AK: Yes – I hope it would be and that attitudes might have progressed in some ways. People loved the film and many identified with it – and those who knew me and Jack understood where it came from and how much he was part of it. Maybe it was sometimes difficult for people who didn’t know us to feel comfortable with a young child being such a central part of a film that encompassed and questioned ideas about gender. Some viewers questioned whether Jack had been manipulated or directed to behave in a certain way or to say certain things. The film was almost shown on Channel 4 on a late-night queer slot but these issues were raised in a debate at the television conference in 1994 that voiced concern about how it would be received. It didn’t screen.
I would like to think that audiences today might be more knowledgeable or informed about gender issues. I felt I was giving him the space for expression and exploration – the film began as Super 8 home movie footage of a fairly typical day. This went on all the time in our house.

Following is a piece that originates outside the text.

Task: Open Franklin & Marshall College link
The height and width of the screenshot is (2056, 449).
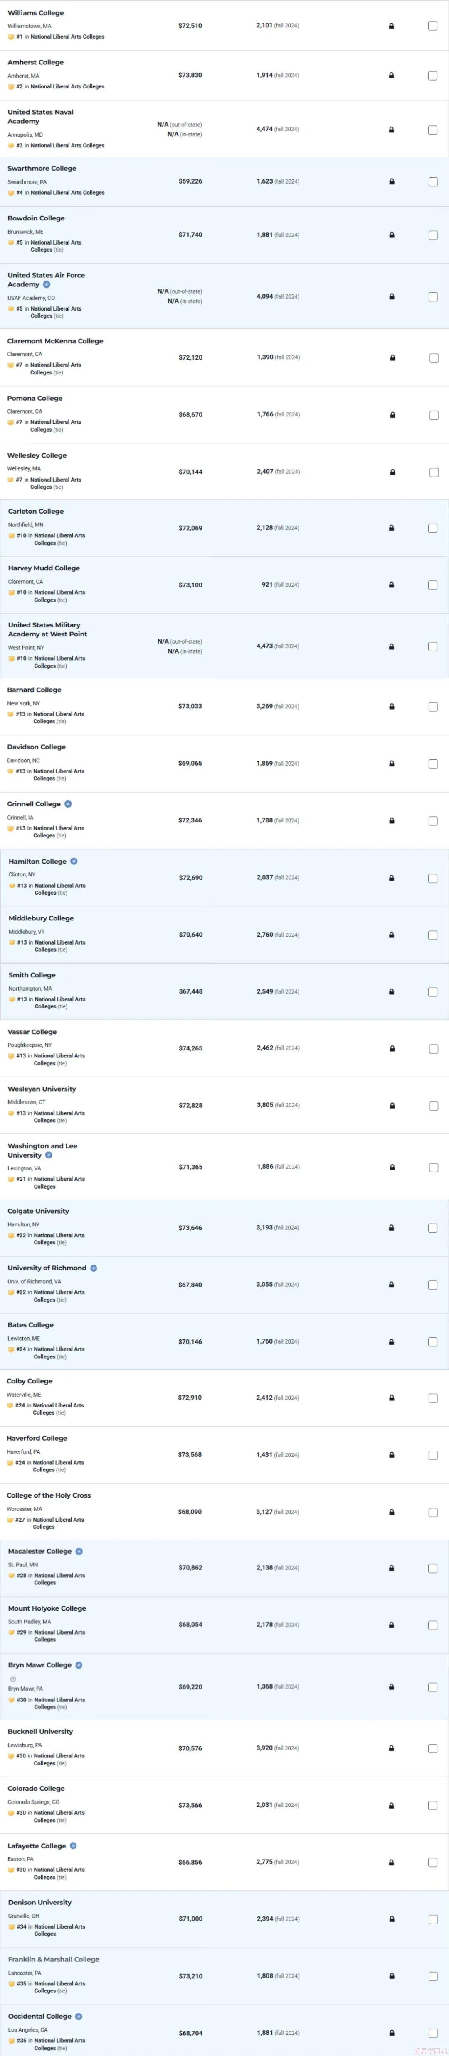Action: coord(54,1959)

It was unscripted and undirected – Jack later added his own words and reflections to the images. He will be at the screening here on January 8th and he’s very welcome to have a say about what I always see as ‘his’ film.
CdF: You were an early enquirer to document 90s trans identities and relationships in San Francisco and Sydney, we’re particularly thinking about the two films that you made about the emerging FTM community in San Francisco: Boys in the Backyard (1997) and Matt (1998). How did you meet Matt, what was your relationship to him and why did you decide to make those films with him in particular?

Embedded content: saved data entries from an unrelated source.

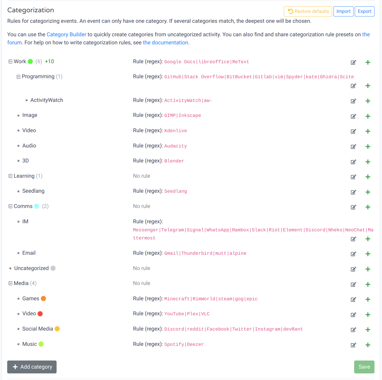Collapse the Learning category
This screenshot has height=380, width=382.
(10, 176)
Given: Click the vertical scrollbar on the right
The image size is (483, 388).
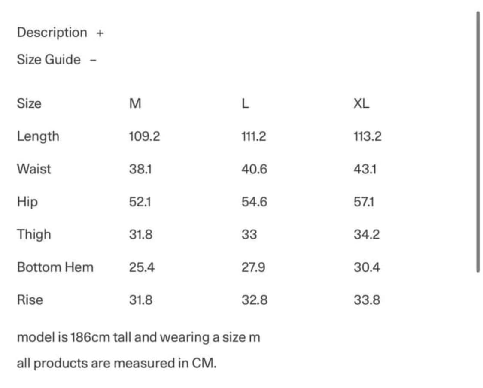Looking at the screenshot, I should click(477, 142).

AK: I took Sex, Lies, Religion to the San Francisco Lesbian and Gay Film Festival in 1993 and stayed there for six weeks. I loved it – it was full of surprises, challenges, revelations and fun. And it was there that I first met the FTM boys through mutual friends. I became close to Matt and Jo in particular and loved hanging out with them, riding around town on their motorbikes, dancing in trash clubs and often just talking in their kitchen or back yard. That’s how the first documentary came about – it was really an ordinary conversation in their yard. I didn’t want to make a conventional documentary or manipulate the footage so I just picked up a camera and we talked. Very little was edited. I found their stories and views fascinating – it raised my awareness of trans issues and I wanted to share this back in London. There was much and often heated debate in the lesbian community about transgender and these were voices that had to be heard. I had friends who were transitioning and it was after this that I went on to help launch the first transgender festival in London.
I was lucky to be able to revisit San Francisco in 1998 to screen Boys in the Back Yard and to reconnect with Matt to make the follow-up film with him. I was interested to see how he was doing five years on and to give him the film frame within which to express his views in what I called a video portrait. I found him so articulate and powerful, fascinating to listen to and very easy to look at, too. It felt important to snapshot how his ideas and emotions had developed and evolved during this crucial stage of his journey and to gain an insight into his battles and beliefs about the world around him and about himself. In this way I felt that Matt 1998 delved much deeper and proved much more reflective and analytical as a film – as if the boy in the back yard had grown up a lot.